*** Block opens ***

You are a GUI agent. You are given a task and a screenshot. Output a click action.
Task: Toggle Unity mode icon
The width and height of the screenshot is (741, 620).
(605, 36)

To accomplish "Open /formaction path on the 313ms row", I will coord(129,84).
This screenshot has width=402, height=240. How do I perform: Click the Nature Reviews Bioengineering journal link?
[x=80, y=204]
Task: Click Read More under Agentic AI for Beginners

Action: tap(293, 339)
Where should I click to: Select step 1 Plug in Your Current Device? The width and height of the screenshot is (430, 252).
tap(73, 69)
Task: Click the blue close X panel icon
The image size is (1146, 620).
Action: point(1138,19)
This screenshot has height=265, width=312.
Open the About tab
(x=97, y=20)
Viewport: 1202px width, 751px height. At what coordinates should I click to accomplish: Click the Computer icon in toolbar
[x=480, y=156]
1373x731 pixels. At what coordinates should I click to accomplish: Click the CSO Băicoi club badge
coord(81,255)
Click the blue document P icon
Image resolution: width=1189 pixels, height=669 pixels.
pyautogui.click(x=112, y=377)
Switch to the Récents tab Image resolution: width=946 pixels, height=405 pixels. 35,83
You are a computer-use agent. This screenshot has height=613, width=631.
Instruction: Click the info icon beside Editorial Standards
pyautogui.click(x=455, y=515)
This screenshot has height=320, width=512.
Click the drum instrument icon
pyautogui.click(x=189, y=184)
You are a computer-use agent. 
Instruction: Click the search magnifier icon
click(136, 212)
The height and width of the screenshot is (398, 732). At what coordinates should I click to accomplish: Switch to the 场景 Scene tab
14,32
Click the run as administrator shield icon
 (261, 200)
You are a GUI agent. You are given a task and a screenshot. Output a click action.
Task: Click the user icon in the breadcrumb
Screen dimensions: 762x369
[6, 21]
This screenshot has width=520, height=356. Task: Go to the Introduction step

*** Block closes ***

Directions: Beginning with the very first line of the material, please return exactly each line down to and including the one with "Click the blue document P icon".

Your solution:
You are a GUI agent. You are given a task and a screenshot. Output a click action.
Task: Toggle Unity mode icon
The width and height of the screenshot is (741, 620).
(605, 36)

To accomplish "Open /formaction path on the 313ms row", I will coord(129,84).
This screenshot has width=402, height=240. How do I perform: Click the Nature Reviews Bioengineering journal link?
[x=80, y=204]
Task: Click Read More under Agentic AI for Beginners

Action: tap(293, 339)
Where should I click to: Select step 1 Plug in Your Current Device? The width and height of the screenshot is (430, 252).
tap(73, 69)
Task: Click the blue close X panel icon
The image size is (1146, 620).
Action: point(1138,19)
This screenshot has height=265, width=312.
Open the About tab
(x=97, y=20)
Viewport: 1202px width, 751px height. At what coordinates should I click to accomplish: Click the Computer icon in toolbar
[x=480, y=156]
1373x731 pixels. At what coordinates should I click to accomplish: Click the CSO Băicoi club badge
coord(81,255)
Click the blue document P icon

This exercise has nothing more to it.